Sampling 3 frames per shot may be insufficient to capture scenes with rapid intra-shot motion.
A context window of 20 shots may be inadequate for very long films, necessitating hierarchical or memory-augmented extensions.
Inference speed may be slower than lightweight encoder-based methods (latency is not reported in the paper).
Interpretability alignment requires manually annotated explanation samples, incurring non-negligible annotation cost.
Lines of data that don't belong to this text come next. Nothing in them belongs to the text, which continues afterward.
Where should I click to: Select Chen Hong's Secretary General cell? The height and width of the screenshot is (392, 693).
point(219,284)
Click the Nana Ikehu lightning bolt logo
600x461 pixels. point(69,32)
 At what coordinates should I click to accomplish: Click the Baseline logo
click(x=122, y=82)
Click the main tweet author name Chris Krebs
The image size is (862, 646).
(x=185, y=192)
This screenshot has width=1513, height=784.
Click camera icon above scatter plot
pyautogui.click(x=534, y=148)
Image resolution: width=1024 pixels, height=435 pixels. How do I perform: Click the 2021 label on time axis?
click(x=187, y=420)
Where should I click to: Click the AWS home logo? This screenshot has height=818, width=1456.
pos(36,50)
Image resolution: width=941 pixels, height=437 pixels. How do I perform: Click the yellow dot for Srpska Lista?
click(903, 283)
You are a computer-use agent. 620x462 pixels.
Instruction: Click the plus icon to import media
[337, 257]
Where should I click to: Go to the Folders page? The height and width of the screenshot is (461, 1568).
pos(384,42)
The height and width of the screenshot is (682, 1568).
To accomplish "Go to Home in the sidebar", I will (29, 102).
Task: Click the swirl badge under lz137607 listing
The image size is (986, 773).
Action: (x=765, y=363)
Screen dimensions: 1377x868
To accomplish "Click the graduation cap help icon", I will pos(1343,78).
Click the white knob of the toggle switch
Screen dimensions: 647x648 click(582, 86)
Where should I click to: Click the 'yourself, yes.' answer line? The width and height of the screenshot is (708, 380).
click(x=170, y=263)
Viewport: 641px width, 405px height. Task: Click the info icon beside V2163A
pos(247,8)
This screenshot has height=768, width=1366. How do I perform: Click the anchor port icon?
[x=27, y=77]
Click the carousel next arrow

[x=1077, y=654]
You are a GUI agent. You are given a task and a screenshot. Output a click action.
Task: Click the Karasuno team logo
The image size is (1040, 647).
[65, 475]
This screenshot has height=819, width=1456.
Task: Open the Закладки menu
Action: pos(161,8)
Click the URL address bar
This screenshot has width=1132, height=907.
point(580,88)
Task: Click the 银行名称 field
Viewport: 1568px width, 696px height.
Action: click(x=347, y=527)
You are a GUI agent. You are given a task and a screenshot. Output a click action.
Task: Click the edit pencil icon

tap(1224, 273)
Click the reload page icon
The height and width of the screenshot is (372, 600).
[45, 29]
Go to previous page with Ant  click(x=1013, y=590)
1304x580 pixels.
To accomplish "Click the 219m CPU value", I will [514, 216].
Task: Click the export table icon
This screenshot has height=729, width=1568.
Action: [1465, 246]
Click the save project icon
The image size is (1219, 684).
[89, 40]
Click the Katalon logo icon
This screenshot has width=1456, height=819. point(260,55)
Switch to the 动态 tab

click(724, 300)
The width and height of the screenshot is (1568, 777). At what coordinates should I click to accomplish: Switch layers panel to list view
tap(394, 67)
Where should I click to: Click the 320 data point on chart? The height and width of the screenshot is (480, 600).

vs. MEGA: MEGA also incorporates subtitles and scripts but relies on a fixed fusion strategy with point-wise prediction; Scene-VLM uses end-to-end VLM reasoning for greater flexibility.
vs. Chapter-LLaMA: An LLM-based chapter segmentation method, but it relies solely on textual descriptions without direct visual processing, achieving only 38.6 F1 on movies.
vs. TranS4mer: Models long-range dependencies with self-attention and SSM, but remains an encoder without interpretability.

Rating¶

Novelty: ⭐⭐⭐⭐⭐ First application of VLMs to video scene segmentation; paradigm-level innovation addressing multiple long-standing limitations.
Experimental Thoroughness: ⭐⭐⭐⭐⭐ Exceptionally detailed ablations (modality, window size, frame count, model scale) with in-depth attention analysis.
Writing Quality: ⭐⭐⭐⭐⭐ Clear structure, intuitive figures, and a complete narrative logic from method to analysis.
Value: ⭐⭐⭐⭐ Introduces a new paradigm for video structural understanding; the confidence extraction and interpretability designs offer broad transferability.